What the task asks:
Every entry below should appear in the answer exactly as written, apart from the pictures.

[Stored items]
'''

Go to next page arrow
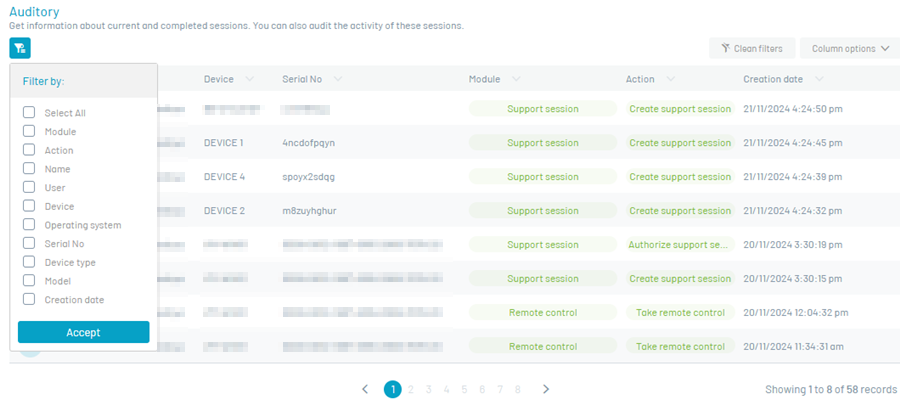 coord(546,389)
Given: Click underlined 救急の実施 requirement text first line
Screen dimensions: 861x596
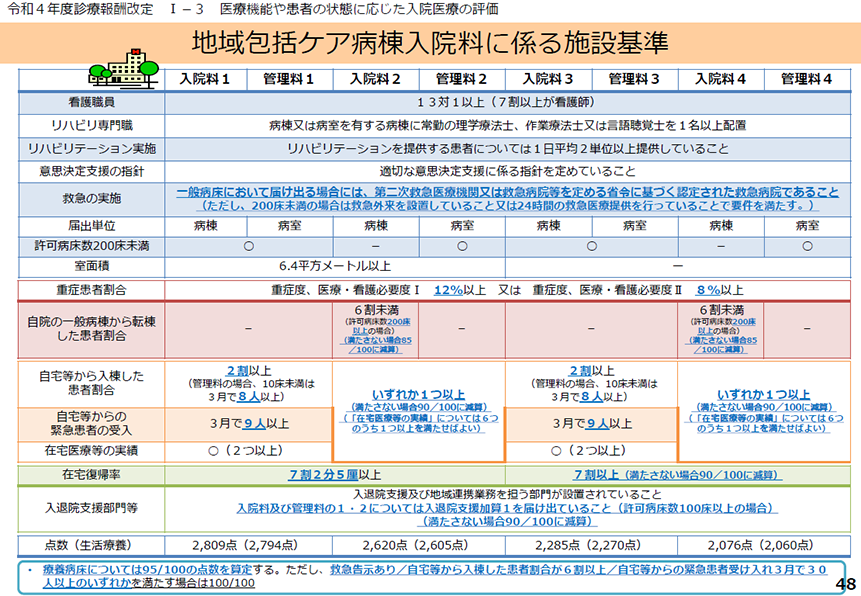Looking at the screenshot, I should [507, 192].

'''

Answer space:
Go to next page arrow
 coord(546,389)
Given: Click underlined 救急の実施 requirement text first line
Screen dimensions: 861x596
Looking at the screenshot, I should [507, 192].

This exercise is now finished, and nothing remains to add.